→ Work instruction
Write out again, exactly, the lines below starting at the one with "The height and width of the screenshot is (415, 532)." and ending at the one with "You are a computer-use agent. 540x405 pixels.".

[Stored records]
▶
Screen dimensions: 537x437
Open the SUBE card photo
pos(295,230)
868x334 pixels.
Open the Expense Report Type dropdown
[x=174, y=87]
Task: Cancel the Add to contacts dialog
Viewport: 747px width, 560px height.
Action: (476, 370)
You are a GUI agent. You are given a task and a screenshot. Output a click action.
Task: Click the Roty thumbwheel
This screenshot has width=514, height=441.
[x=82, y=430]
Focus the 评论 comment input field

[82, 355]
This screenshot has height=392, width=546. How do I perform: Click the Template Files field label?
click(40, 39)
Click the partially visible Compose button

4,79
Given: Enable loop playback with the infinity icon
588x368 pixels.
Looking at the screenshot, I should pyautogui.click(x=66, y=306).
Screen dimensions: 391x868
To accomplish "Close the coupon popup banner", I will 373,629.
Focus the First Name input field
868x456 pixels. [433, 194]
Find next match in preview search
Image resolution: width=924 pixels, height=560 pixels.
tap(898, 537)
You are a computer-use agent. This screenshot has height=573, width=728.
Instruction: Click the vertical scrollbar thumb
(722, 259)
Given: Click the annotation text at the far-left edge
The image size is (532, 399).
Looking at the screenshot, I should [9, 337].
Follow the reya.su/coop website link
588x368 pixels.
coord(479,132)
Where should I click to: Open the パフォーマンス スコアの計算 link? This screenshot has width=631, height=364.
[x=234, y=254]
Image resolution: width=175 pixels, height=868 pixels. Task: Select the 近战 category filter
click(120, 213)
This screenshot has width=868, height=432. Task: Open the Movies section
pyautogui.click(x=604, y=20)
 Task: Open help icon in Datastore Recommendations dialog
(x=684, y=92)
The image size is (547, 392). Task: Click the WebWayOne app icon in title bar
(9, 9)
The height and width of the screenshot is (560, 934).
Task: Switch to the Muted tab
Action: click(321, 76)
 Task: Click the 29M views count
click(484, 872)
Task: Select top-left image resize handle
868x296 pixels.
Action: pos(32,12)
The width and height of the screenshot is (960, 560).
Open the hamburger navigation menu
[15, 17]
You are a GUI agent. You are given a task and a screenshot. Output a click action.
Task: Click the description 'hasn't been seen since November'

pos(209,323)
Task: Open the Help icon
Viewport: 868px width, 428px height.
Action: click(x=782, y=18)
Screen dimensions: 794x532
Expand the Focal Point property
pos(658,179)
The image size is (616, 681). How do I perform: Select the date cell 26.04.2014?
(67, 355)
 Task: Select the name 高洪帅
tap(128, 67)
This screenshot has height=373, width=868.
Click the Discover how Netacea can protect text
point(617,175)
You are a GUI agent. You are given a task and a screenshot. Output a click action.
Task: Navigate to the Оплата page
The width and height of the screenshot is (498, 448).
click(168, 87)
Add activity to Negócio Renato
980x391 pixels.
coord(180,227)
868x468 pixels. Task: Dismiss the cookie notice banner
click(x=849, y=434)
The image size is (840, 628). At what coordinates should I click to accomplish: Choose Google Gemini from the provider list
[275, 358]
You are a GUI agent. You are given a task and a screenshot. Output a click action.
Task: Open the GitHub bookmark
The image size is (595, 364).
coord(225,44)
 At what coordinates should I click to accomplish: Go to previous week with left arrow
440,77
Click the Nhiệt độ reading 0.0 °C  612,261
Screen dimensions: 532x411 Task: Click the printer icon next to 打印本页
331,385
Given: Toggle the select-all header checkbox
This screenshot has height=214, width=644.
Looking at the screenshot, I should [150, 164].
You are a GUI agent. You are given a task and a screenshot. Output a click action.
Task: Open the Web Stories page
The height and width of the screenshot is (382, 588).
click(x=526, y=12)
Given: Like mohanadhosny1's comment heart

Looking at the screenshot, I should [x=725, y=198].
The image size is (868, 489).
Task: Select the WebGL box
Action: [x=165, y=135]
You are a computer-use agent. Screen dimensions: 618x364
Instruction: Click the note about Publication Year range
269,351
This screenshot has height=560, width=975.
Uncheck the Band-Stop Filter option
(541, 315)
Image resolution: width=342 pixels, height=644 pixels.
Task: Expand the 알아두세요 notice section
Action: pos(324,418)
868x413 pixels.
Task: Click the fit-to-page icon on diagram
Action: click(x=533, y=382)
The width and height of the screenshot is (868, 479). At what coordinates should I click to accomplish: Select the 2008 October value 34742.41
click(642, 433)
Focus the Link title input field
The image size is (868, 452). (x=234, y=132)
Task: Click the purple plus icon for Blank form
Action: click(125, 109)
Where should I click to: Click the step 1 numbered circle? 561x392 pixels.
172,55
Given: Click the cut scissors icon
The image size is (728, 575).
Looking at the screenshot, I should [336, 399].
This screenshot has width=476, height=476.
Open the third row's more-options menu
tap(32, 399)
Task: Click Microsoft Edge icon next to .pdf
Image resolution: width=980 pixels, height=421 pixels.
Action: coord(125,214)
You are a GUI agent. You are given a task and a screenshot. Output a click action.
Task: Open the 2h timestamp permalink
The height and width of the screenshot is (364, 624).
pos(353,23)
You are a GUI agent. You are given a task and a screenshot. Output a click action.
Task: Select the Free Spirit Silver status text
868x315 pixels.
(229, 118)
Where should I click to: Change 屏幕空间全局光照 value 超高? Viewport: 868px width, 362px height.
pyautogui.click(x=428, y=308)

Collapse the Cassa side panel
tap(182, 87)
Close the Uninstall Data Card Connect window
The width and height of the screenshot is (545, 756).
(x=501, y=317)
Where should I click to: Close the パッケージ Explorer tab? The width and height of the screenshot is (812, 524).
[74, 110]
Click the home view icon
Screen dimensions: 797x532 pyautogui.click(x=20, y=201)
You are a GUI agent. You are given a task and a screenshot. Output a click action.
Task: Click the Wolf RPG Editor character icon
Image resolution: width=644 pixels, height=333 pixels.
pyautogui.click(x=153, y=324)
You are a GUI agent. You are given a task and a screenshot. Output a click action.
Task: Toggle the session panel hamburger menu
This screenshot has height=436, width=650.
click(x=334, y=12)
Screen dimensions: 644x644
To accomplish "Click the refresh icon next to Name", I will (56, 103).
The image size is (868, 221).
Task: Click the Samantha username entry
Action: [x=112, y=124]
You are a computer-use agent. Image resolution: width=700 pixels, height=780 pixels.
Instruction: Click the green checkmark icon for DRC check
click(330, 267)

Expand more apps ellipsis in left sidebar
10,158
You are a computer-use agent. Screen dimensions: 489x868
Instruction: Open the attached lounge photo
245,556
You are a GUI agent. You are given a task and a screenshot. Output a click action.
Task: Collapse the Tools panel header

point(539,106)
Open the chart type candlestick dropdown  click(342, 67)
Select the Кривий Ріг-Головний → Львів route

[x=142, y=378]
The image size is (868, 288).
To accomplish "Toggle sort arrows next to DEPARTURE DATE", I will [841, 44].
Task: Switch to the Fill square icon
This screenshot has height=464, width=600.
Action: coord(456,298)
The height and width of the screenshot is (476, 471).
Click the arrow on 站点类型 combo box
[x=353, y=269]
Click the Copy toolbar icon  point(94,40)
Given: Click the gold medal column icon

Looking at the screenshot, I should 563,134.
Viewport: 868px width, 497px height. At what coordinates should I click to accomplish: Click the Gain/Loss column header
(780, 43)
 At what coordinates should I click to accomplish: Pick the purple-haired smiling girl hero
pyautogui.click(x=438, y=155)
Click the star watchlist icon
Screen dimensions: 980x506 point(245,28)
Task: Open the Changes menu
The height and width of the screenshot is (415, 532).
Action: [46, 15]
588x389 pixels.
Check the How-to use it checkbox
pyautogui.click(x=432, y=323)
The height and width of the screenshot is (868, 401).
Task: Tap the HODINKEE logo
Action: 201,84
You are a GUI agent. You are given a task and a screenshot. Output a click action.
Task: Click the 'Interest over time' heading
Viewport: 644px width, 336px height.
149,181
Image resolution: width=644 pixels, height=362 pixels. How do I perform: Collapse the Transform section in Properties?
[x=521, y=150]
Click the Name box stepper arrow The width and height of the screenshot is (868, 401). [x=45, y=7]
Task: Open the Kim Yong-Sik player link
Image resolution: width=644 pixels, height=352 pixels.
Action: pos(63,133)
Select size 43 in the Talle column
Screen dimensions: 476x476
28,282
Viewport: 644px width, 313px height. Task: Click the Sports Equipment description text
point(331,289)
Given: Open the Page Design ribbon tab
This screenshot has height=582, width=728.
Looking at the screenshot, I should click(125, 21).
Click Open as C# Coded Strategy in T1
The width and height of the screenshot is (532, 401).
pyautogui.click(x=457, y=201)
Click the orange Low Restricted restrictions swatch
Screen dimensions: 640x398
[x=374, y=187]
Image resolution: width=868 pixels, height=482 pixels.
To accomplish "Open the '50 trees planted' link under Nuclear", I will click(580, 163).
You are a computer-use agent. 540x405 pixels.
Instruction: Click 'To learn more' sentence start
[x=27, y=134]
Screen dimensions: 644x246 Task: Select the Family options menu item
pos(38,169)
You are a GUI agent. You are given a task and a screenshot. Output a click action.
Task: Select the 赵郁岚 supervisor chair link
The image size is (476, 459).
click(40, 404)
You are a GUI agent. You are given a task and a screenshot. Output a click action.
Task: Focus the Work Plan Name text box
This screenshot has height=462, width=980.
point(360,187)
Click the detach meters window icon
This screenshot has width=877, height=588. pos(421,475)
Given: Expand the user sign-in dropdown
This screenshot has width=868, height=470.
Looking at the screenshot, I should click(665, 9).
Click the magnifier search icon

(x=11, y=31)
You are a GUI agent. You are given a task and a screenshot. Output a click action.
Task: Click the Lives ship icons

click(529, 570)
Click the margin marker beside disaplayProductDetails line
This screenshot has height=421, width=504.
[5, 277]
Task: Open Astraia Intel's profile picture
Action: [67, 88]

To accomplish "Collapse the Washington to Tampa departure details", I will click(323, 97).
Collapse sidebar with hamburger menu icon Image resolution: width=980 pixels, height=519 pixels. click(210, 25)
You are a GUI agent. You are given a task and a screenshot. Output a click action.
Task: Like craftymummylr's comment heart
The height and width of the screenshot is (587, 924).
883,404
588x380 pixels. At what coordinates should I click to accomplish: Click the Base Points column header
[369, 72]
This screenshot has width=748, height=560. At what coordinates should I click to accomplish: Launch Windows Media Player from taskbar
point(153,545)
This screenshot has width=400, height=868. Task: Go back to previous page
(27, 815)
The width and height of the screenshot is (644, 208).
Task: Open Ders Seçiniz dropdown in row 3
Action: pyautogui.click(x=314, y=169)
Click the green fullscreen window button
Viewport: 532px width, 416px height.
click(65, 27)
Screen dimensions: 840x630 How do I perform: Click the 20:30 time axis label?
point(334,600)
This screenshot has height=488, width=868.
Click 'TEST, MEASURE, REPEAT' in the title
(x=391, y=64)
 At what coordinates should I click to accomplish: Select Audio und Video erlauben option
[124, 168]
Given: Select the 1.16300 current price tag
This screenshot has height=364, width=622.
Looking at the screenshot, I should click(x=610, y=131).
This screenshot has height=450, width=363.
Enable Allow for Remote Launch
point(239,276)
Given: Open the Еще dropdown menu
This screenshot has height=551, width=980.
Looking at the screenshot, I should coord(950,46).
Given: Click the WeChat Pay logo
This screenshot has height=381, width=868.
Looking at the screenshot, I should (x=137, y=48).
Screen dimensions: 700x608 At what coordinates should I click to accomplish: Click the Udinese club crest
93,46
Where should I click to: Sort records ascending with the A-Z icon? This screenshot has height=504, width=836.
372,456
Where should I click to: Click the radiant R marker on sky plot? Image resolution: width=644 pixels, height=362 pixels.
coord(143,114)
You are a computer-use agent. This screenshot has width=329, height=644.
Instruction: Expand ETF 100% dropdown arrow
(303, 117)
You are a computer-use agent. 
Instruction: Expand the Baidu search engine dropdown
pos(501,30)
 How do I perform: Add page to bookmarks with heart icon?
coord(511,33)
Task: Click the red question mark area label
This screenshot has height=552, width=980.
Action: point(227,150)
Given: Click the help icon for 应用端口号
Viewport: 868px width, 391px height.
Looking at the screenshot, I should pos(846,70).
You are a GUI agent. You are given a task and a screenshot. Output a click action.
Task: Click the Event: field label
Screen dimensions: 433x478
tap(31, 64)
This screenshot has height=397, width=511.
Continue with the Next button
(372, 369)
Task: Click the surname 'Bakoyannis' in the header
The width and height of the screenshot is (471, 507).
◀
→ Exercise result
The height and width of the screenshot is (415, 532).
Action: [46, 15]
588x389 pixels.
Check the How-to use it checkbox
pyautogui.click(x=432, y=323)
The height and width of the screenshot is (868, 401).
Task: Tap the HODINKEE logo
Action: 201,84
You are a GUI agent. You are given a task and a screenshot. Output a click action.
Task: Click the 'Interest over time' heading
Viewport: 644px width, 336px height.
149,181
Image resolution: width=644 pixels, height=362 pixels. How do I perform: Collapse the Transform section in Properties?
[x=521, y=150]
Click the Name box stepper arrow The width and height of the screenshot is (868, 401). [x=45, y=7]
Task: Open the Kim Yong-Sik player link
Image resolution: width=644 pixels, height=352 pixels.
Action: pos(63,133)
Select size 43 in the Talle column
Screen dimensions: 476x476
28,282
Viewport: 644px width, 313px height. Task: Click the Sports Equipment description text
point(331,289)
Given: Open the Page Design ribbon tab
This screenshot has height=582, width=728.
Looking at the screenshot, I should click(125, 21).
Click Open as C# Coded Strategy in T1
The width and height of the screenshot is (532, 401).
pyautogui.click(x=457, y=201)
Click the orange Low Restricted restrictions swatch
Screen dimensions: 640x398
[x=374, y=187]
Image resolution: width=868 pixels, height=482 pixels.
To accomplish "Open the '50 trees planted' link under Nuclear", I will click(580, 163).
You are a computer-use agent. 540x405 pixels.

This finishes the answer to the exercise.